'Tiger King' zookeeper Erik Cowie died of 'chronic alcohol use'
The cause of death for Erik Cowie, Joe Exotic's former zookeeper featured in Tiger King: Murder, Mayhem and Madness, is "acute and chronic alcohol use," according to New York City's Office of the Chief Medical Examiner.
Cowie, 52, was found unconscious and then pronounced dead at a Brooklyn apartment on Sept. 3.
More than six weeks later, officials also determined that the manner of his death was "natural."
Cowie cared for the cats owned by Exotic — whose real name is Joseph Maldonado-Passage — and housed at the Greater Wynnewood Exotic Animal Park in Wynnewood, Okla., before and after Exotic was imprisoned for offenses against animals and for attempting to hire people to kill big-cat activist Carole Baskin. He testified against his manager of roughly five years at Exotic's 2019 trial.
When Cowie died, Exotic reacted bluntly. "So am I shocked he is gone? No, not a bit. I put him through rehab in Ardmore, Oklahoma, and still [gave] him a home and a job," Exotic told the Daily Mail in an interview published five days after his death. "He had a horrible disease of alcohol."
Meanwhile, the zoo where Cowie once worked no longer exists. A court awarded the property to Baskin in June 2020, as part of a $1 million judgment that Exotic had been ordered to pay her in a lawsuit. She sold it in August 2021, with the stipulation that the owners could not use it as a zoo for 100 years and could not use words such as "tiger," "Joe Exotic," "G.W. Zoo" or "big cat" in the name, TMZ reported.
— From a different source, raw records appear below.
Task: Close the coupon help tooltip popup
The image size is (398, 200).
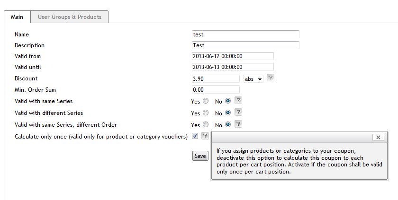Action: 378,137
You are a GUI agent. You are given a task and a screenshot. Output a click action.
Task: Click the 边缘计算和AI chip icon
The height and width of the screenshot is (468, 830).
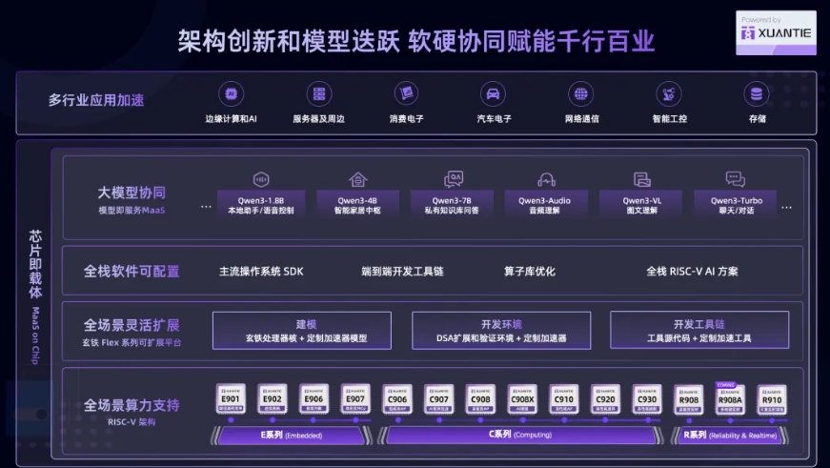[230, 94]
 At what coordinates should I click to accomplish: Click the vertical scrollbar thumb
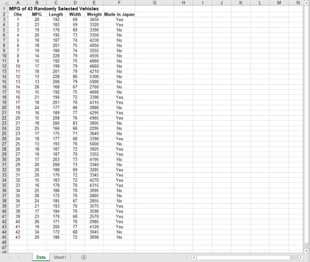tap(307, 125)
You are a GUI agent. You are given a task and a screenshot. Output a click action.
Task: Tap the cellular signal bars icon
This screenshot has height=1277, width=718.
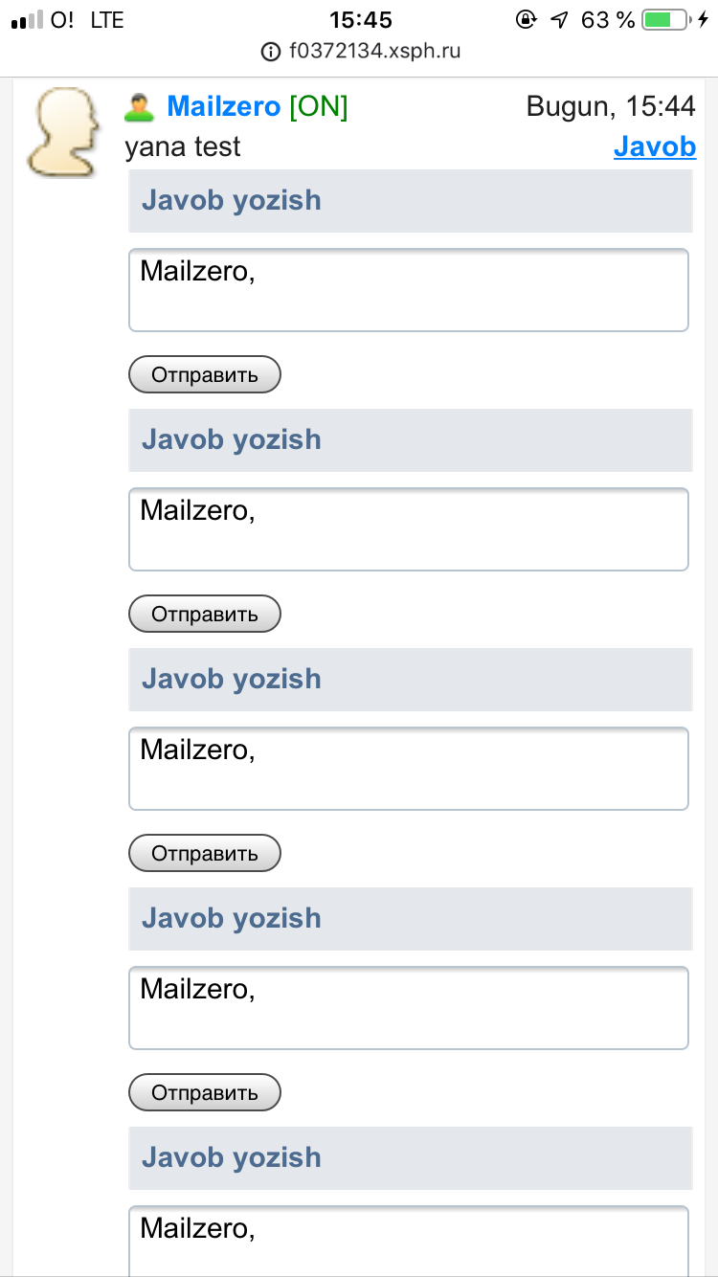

In other Tiger King news, Discovery+ announced last week that Baskin will star in and executive produce a two-part documentary called Carole Baskin's Cage Fight, which trails her and her team, including husband Howard Baskin, as they search G.W. Zoo for "lingering evidence of animal trafficking and abuse."
A second season of Tiger King — presumably without Baskin, who has heavily criticized the series — is expected later this year.